WHAT YOU NEED TO DO - Take every line from the entries below that includes the word "width" and copy it.

SOURCE RECORDS -

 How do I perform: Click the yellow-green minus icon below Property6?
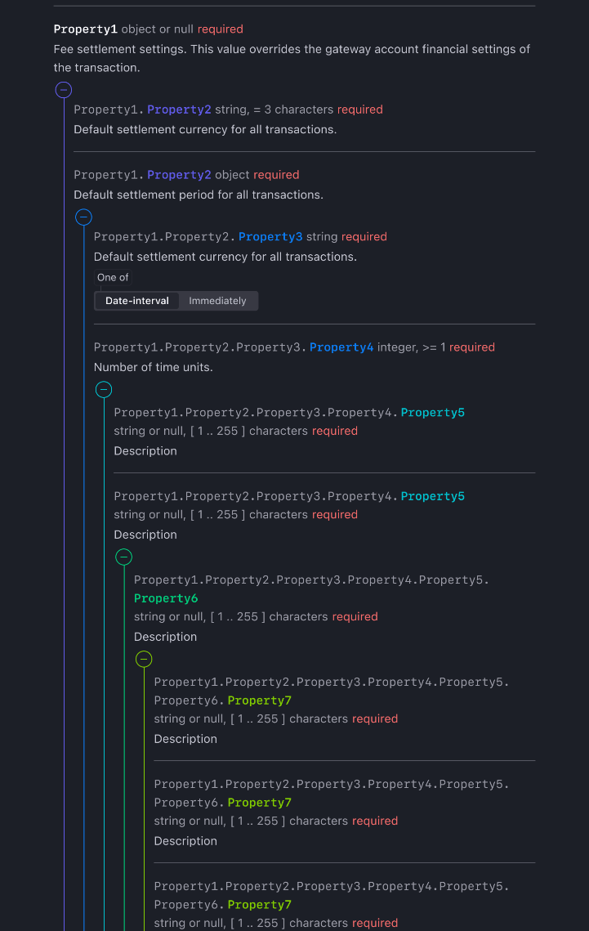[x=144, y=659]
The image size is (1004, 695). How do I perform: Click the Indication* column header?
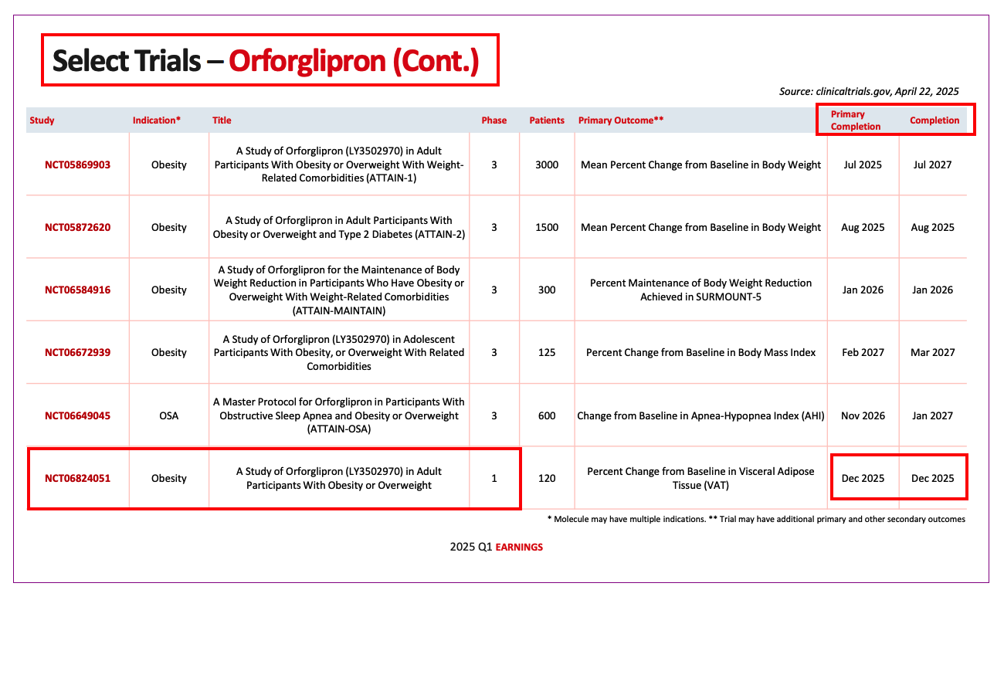tap(156, 120)
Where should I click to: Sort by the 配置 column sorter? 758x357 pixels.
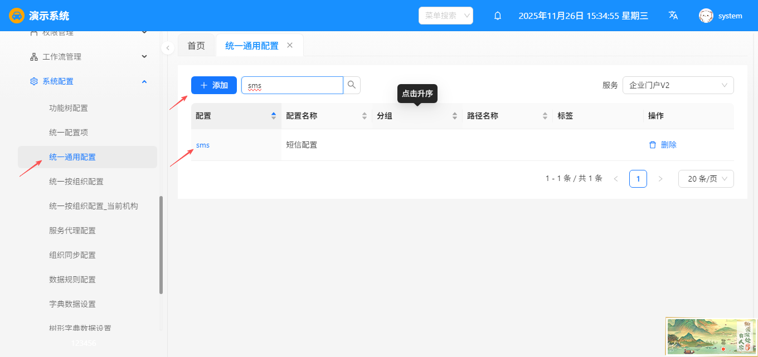click(x=273, y=116)
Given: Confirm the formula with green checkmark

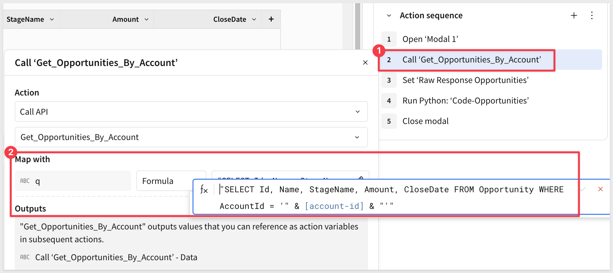Looking at the screenshot, I should pos(583,189).
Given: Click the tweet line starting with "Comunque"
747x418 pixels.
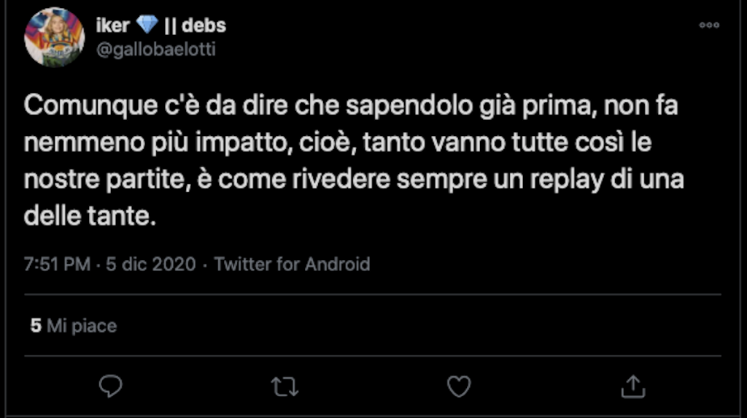Looking at the screenshot, I should point(350,106).
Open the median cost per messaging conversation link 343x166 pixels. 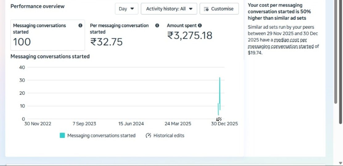[x=283, y=44]
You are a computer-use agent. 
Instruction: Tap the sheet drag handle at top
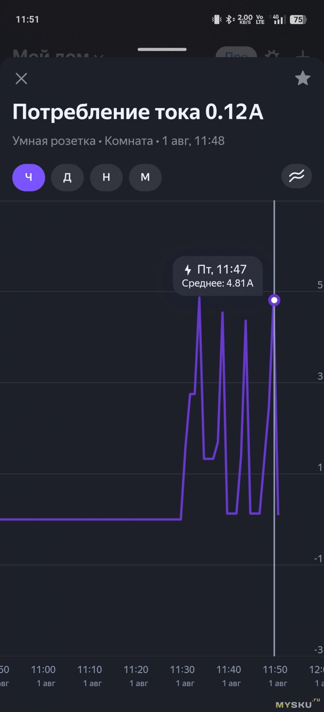162,49
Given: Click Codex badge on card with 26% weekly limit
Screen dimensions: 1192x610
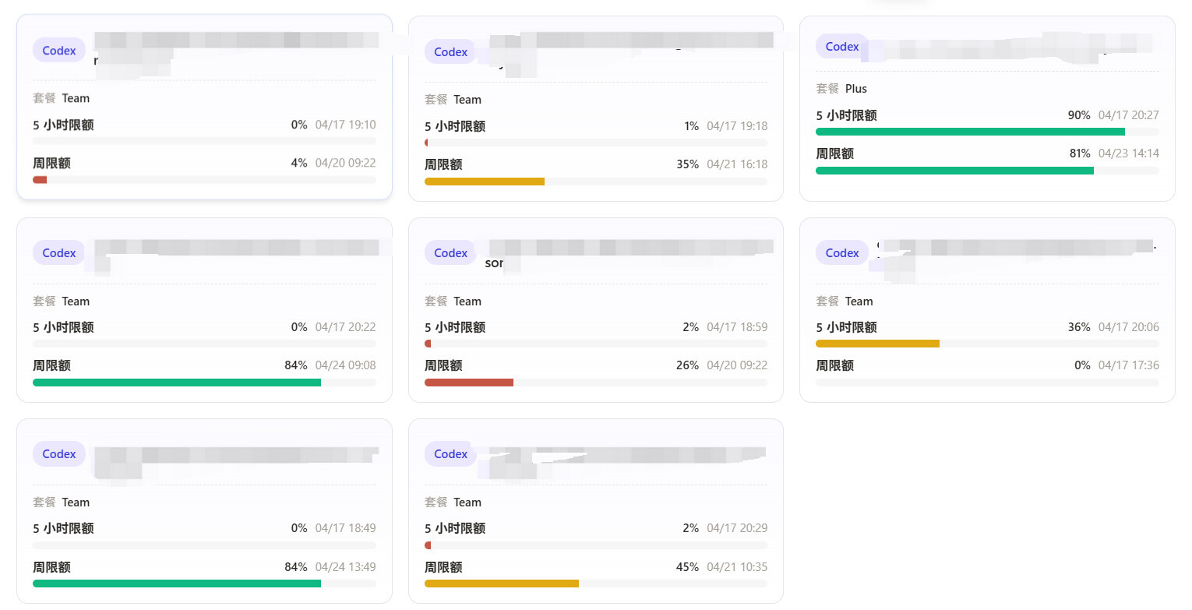Looking at the screenshot, I should pyautogui.click(x=450, y=253).
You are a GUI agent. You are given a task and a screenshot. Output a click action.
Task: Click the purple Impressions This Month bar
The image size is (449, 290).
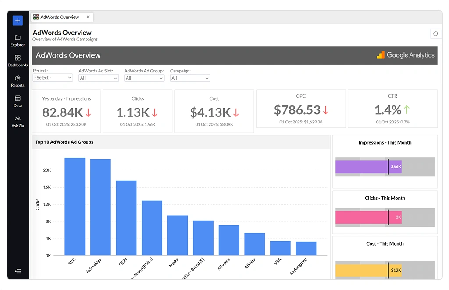pyautogui.click(x=367, y=167)
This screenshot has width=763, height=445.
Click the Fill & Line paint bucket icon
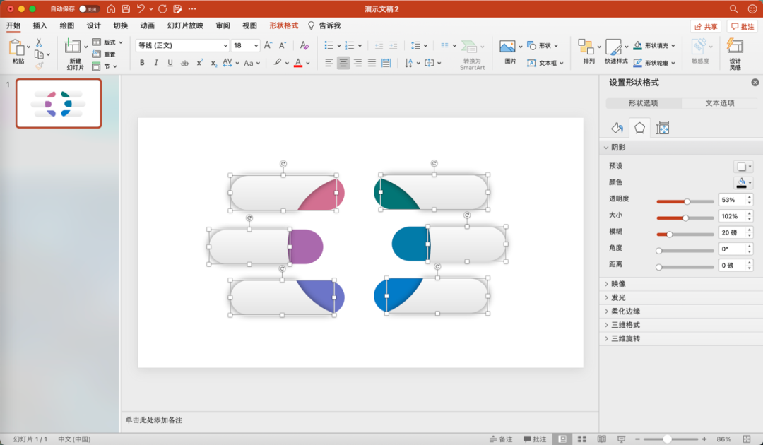pyautogui.click(x=617, y=128)
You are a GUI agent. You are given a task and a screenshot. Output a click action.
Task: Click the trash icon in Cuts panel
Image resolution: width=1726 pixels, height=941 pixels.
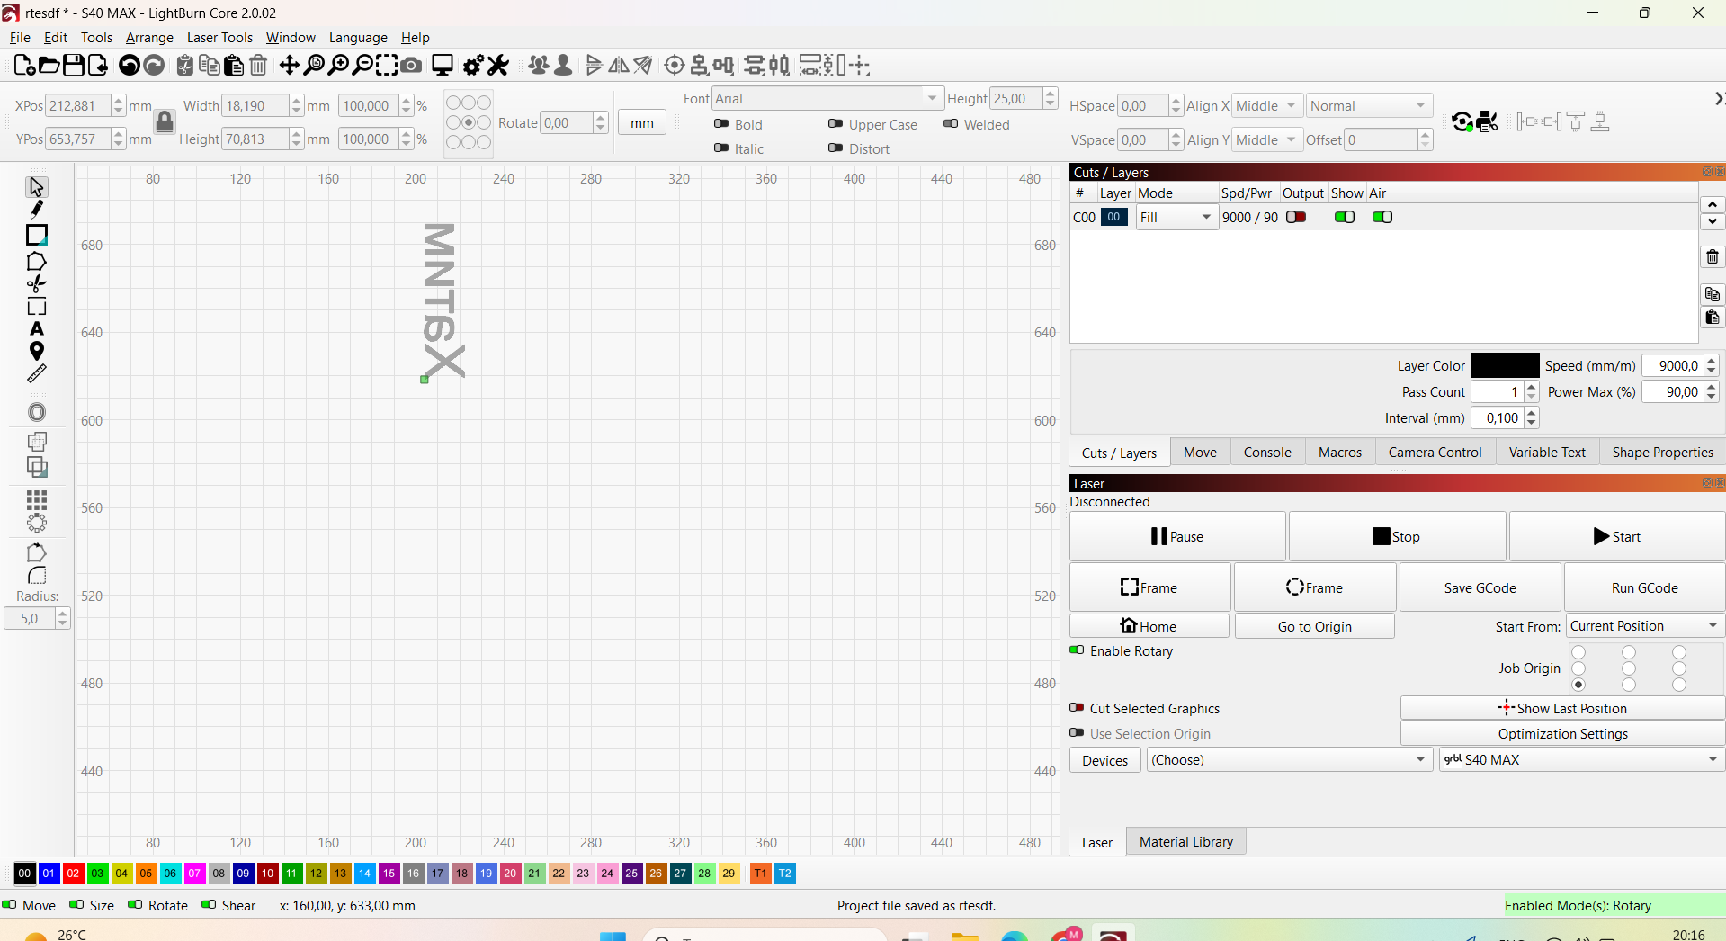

ANSWER -
This screenshot has width=763, height=445.
Image resolution: width=1726 pixels, height=941 pixels.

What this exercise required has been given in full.